The S&P 500 index is widely considered the yardstick when measuring stock market performance. It's having a strong year, delivering a return of over 26% with more than a month still left.

But two powerful growth stocks have run circles around the broad index in 2021. Microsoft's (MSFT -1.84%) stock price has risen 54%, while semiconductor giant Advanced Micro Devices (AMD 0.69%) has returned an even more impressive 58%. 

Both companies have strong catalysts that point to a repeat in 2022 and beyond. Let's explore them.

A person sitting at their home office desk using a laptop computer.

Image source: Getty Images.

1. The case for Microsoft

Microsoft is currently the largest public company in the world, slightly edging out its longtime rival in the consumer products space, Apple. It's also one of the most recognizable brands in the world, with its Windows 10 operating system active on over 1.3 billion devices, and its Office 365 document suite a staple among households and businesses alike. 

Its roaring success in software hasn't stopped it from innovating in other areas. Microsoft owns the Xbox gaming platform, and the much newer Surface line of notebooks and tablets, both of which are billion-dollar consumer hardware brands in their own right. It also owns LinkedIn, the professional network that delivered 42% revenue growth in the fiscal first quarter, with record user engagement.

But cloud computing is where the company is really shining. Microsoft Azure is a cloud services platform that caters to businesses, and it's the second largest in the industry behind Amazon Web Services. It hosts over 40 different solutions, including an innovative artificial intelligence product that can be used for speech and image recognition. 

Azure revenue has consistently outperformed Microsoft's total revenue, and in the first quarter delivered 48% growth year over year.

Spending on cloud computing globally is expected to grow at an annual rate of 18% through 2026, so Azure's outsize performance hints at a future with increased market share for Microsoft, which should translate to a buoyant share price.

From a risk perspective, investors are buying a highly profitable business with a suite of brands that are very difficult for new competitors to disrupt. Microsoft's dominant market position, while also playing a leading role in innovation, makes it a bankable stock to beat the market next year. Its price has soared 465% over the last five years compared to the S&P 500's 114% gain. 

A robotic arm in a semiconductor production facility holding a computer chip.

Image source: Getty Images.

2. The case for Advanced Micro Devices

This has been a boom year for all things semiconductor-related. The pandemic triggered production shutdowns across Asia, which led to a crippling shortage of the advanced computer chips that power our most prized consumer devices and the digital features inside new cars, among other things.

You can find AMD's chips inside consumer product royalty like Sony's PlayStation 5, Microsoft's Xbox, and the future infotainment centers in Tesla's Model S and Model X electric vehicles. The popularity of AMD's semiconductors has allowed the company to charge higher prices amid the shortages, boosting gross margins, and setting up its most profitable year ever. 
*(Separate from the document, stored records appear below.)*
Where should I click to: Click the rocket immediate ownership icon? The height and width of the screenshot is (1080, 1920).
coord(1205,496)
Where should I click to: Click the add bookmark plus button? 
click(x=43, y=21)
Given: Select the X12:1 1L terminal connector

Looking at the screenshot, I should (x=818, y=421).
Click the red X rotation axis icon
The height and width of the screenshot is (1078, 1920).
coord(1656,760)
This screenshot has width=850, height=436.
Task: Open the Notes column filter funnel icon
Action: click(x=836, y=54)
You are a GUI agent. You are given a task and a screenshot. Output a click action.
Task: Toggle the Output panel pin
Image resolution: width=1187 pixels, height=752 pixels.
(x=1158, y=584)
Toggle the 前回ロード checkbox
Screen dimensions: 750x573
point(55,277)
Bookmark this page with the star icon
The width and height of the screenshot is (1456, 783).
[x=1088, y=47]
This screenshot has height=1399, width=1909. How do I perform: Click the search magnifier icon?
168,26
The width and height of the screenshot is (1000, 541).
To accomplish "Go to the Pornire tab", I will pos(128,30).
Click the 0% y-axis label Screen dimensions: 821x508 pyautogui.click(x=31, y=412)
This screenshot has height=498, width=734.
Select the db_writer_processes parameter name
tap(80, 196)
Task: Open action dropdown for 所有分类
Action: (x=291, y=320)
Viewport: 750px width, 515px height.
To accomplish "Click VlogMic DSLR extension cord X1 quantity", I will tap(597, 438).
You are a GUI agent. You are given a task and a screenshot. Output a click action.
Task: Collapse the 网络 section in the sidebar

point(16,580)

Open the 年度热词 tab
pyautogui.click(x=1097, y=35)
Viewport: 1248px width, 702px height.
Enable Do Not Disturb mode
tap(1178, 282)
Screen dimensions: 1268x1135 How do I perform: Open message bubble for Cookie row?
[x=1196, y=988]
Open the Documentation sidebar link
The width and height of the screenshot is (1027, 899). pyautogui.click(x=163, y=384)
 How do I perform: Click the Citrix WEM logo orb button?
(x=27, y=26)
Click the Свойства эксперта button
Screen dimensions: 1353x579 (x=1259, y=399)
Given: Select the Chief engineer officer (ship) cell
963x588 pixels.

The company's enterprise segment is the highlight at the moment, with the recent third quarter marking its sixth consecutive quarter of record server-processor revenue. AMD is the producer of choice for cloud computing behemoths like Microsoft Azure and Alphabet's Google Cloud, whose appetite for data center chips continues to soar. The broad enterprise, embedded, and semi-custom segment generated 69% year-over-year revenue growth in the third quarter, outpacing the company's 54% total revenue growth.

Spending on cloud infrastructure is expected to exceed $74 billion this year, and AMD has already acquired some of the largest customers in the industry. 

But as another interesting carrot for investors, AMD is investing in graphics products to power the metaverse. With trillion-dollar giant Meta Platforms (formerly Facebook) drawing significant amounts of attention to this new virtual world, AMD could find itself reaping billions of dollars in new revenue. Its chips are already used with Meta's Oculus virtual reality hardware.

AMD's return has been 14 times greater than the S&P 500 over the last five years, so it's not a stretch to expect another blockbuster year in 2022, especially with the exciting things the company is working on.